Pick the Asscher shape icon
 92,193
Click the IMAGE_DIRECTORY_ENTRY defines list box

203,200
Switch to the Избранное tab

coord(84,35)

* * * * *

▸ PROBLEM DESCRIPTION: Write out the data above again, replacing "list box" with "drop-down list" and leaving everything else unchanged.

▸ RESULT BELOW:
Pick the Asscher shape icon
 92,193
Click the IMAGE_DIRECTORY_ENTRY defines drop-down list

203,200
Switch to the Избранное tab

coord(84,35)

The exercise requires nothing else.